Note $X$ is the topological space with underlying set $X$ of $\tilde{X}$, equipped with the final topology induced by all the maps $f\in\tilde{X}(M) \subset \mathrm{Hom}_{\mathrm{Set}}(M,X)$ for all $M \in \mathrm{Diff}$.
According to nLab, the $X$ above is then a $\Delta$-generated topological space, or D-topological space for short.

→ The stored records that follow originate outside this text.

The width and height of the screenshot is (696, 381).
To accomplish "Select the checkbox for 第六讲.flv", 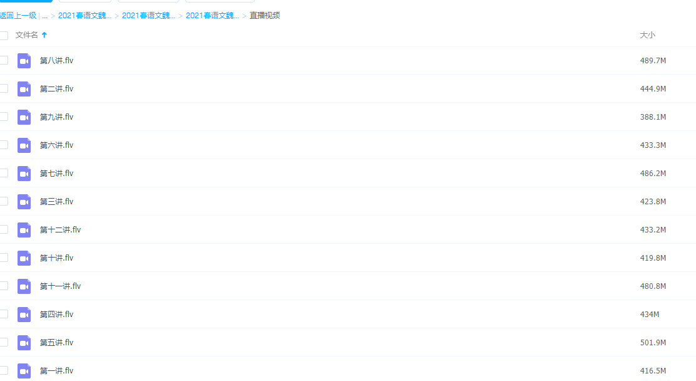I will (4, 145).
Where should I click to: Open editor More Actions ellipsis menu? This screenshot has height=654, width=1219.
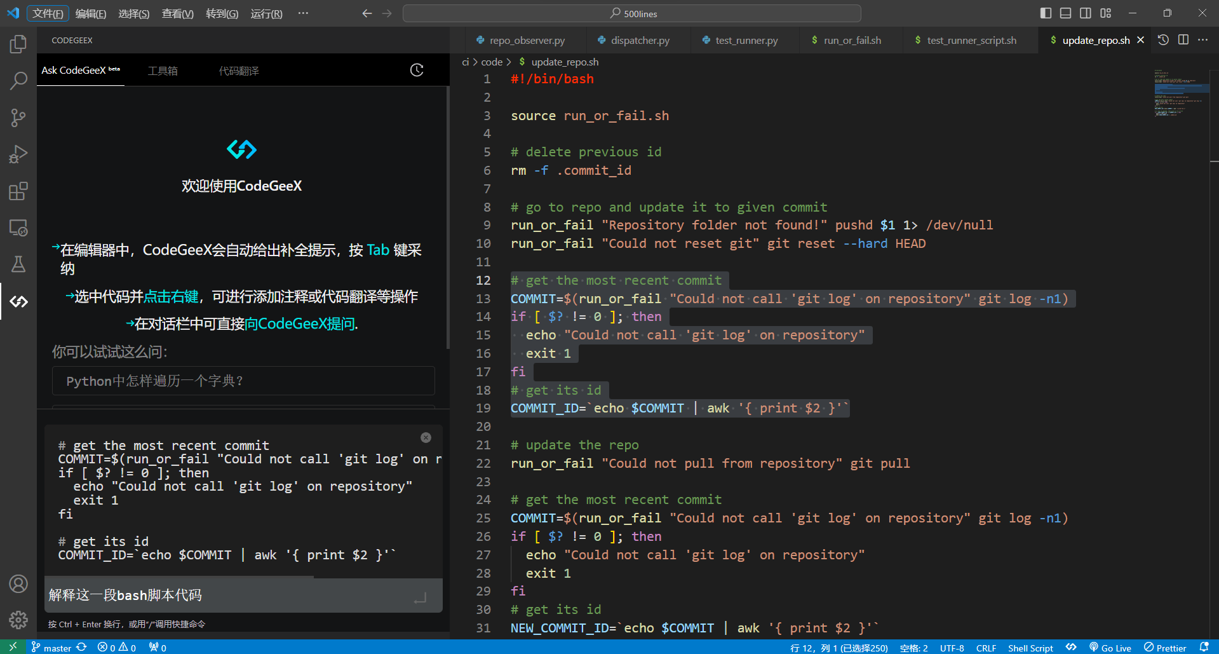pyautogui.click(x=1203, y=40)
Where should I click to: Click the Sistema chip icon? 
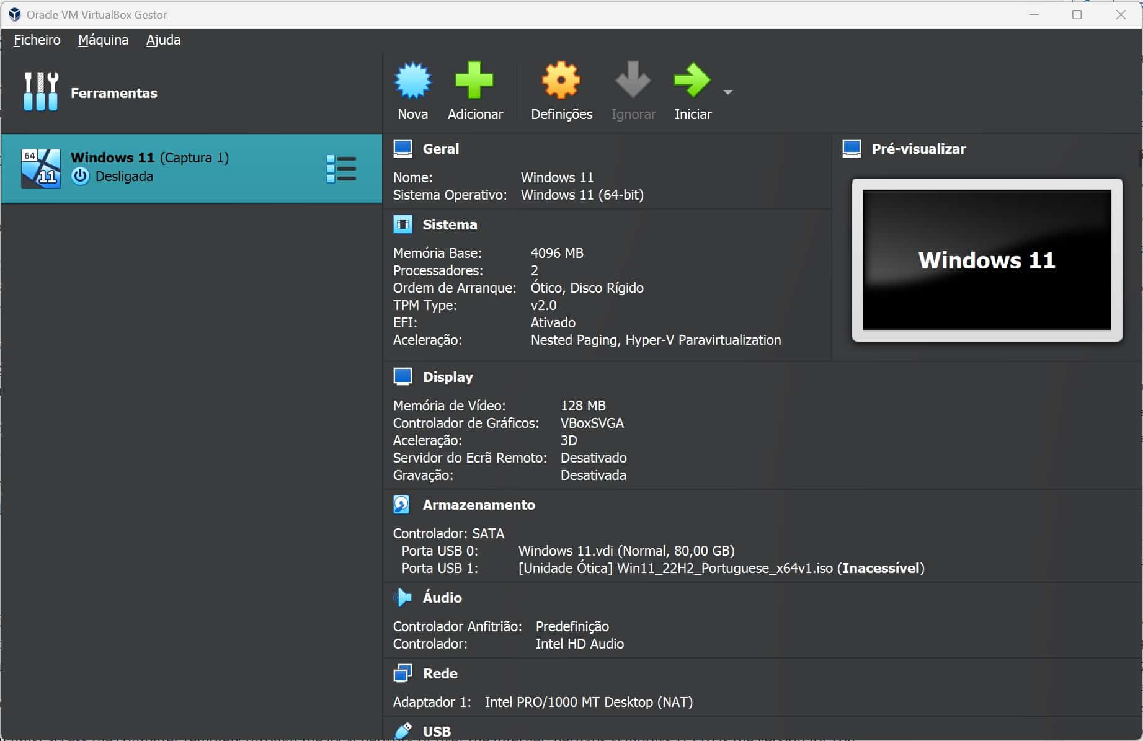[402, 224]
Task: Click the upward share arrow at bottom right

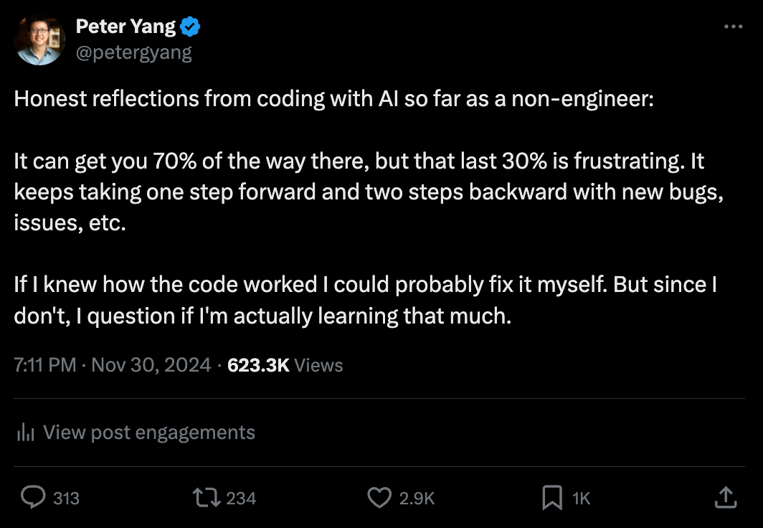Action: (x=726, y=497)
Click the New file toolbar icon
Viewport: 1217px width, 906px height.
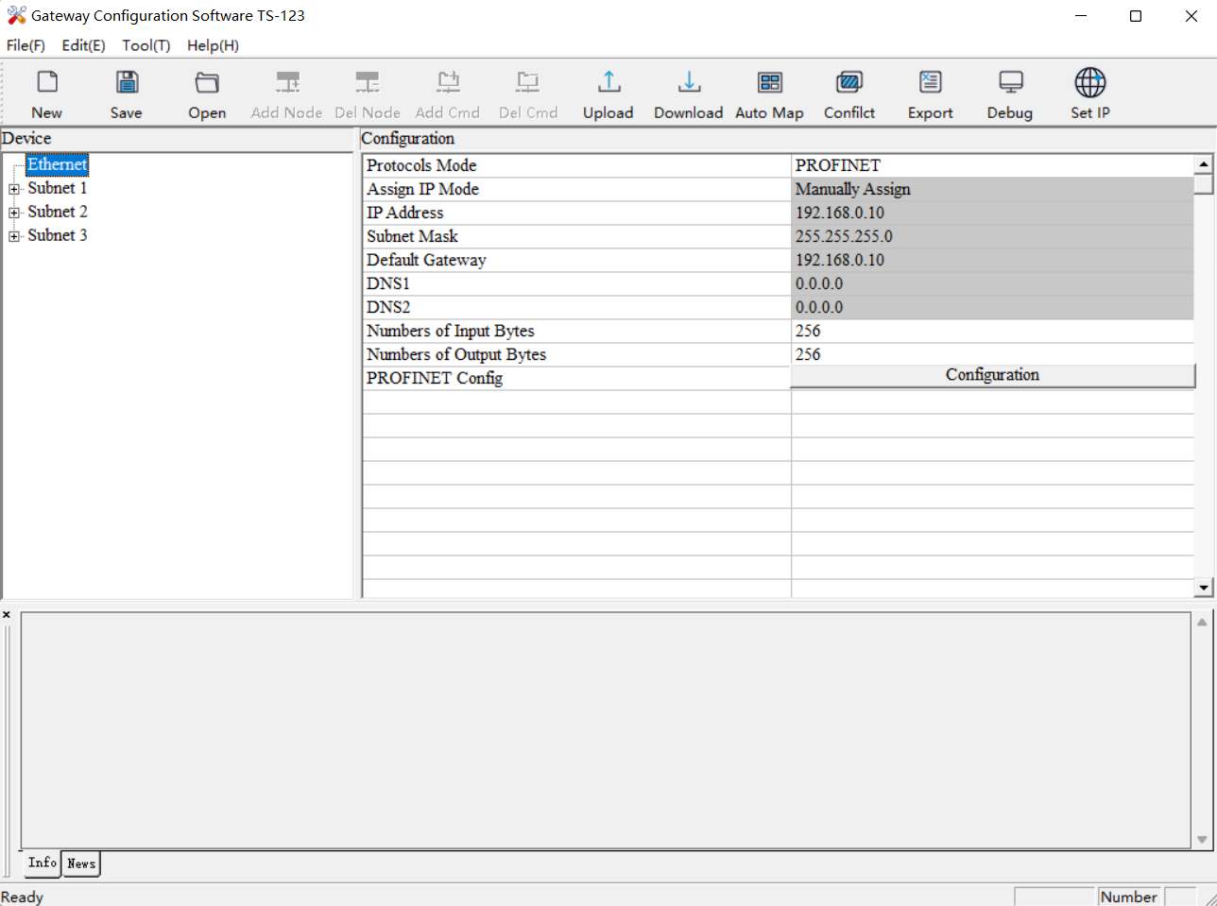(x=46, y=94)
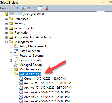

Let us define a presheaf $\mathcal{F}_{\tilde{X}}$ on $X$ via $$ \mathcal{F}_{\tilde{X}}(U) = \left\{f : U \rightarrow \mathbb{R}\,\big|\, \forall M \in \mathrm{Diff} , \forall g \in \tilde{X}(M) \subset \mathrm{Hom}_{\mathrm{Set}}(M,X) ,\, \bigl(\,g^{-1}(U)\xrightarrow{f\circ g} \mathbb{R} \text{ is smooth} \,\bigr) \right\} $$ as a (unital) $\mathbb{R}$-algebra subpresheaf of the sheaf of continuous $\mathbb{R}$-valued functions on $X$.
If I'm not mistaken, the presheaf $\mathcal{F}$ is a sheaf and has local stalks, making $X$ a locally ringed space. Let us call $\mathcal{F}_{\tilde{X}}$ the "sheaf of diffeologically-smooth functions" on $X$.
Thus we have a mapping sending a diffeological space $\tilde{X}$ to the locally ringed D-topological space $(X,\mathcal{F}_{\tilde{X}})$.
Going further, I think the above should also produce a functor $\mathrm{DiffeologicalSpaces} \rightarrow \mathrm{LocallyRingedSpaces}$.
My question is: is this functor faithful?
Although the functor $\mathrm{DiffeologicalSpaces} \xrightarrow{\mathrm{Dtopology}} \mathrm{DTopologicalSpaces}$ is (I think) non-faithful, I was wondering if including the extra data of the sheaf described above would result in a faithful functor.
Update: per the answer below, apparently the $\mathrm{Dtopology}$ functor is already faithful; and since this functor factors through the above one, the above one must be faithful.
The forgetful functor $\mathrm{Dtopology}$ is already faithful. Indeed, suppose $\tilde{F}:\tilde{X}\to\tilde{Y}$ is a morphism of diffeological spaces with underlying set map $F:X\to Y$, and suppose $a:U\to X$ is a plot. For each $p\in U$, writing $i_p$ for the inclusion $\{*\}\to U$ with value $p$, we must have $$\tilde{F}(a)i_p=\tilde{F}(ai_p)=\tilde{F}(i_{a(p)})=i_{F(a(p))}.$$ Thus, $\tilde{F}(a)$ must be the function that maps each $p\in U$ to $F(a(p))$, so $\tilde{F}$ is completely determined by $F$.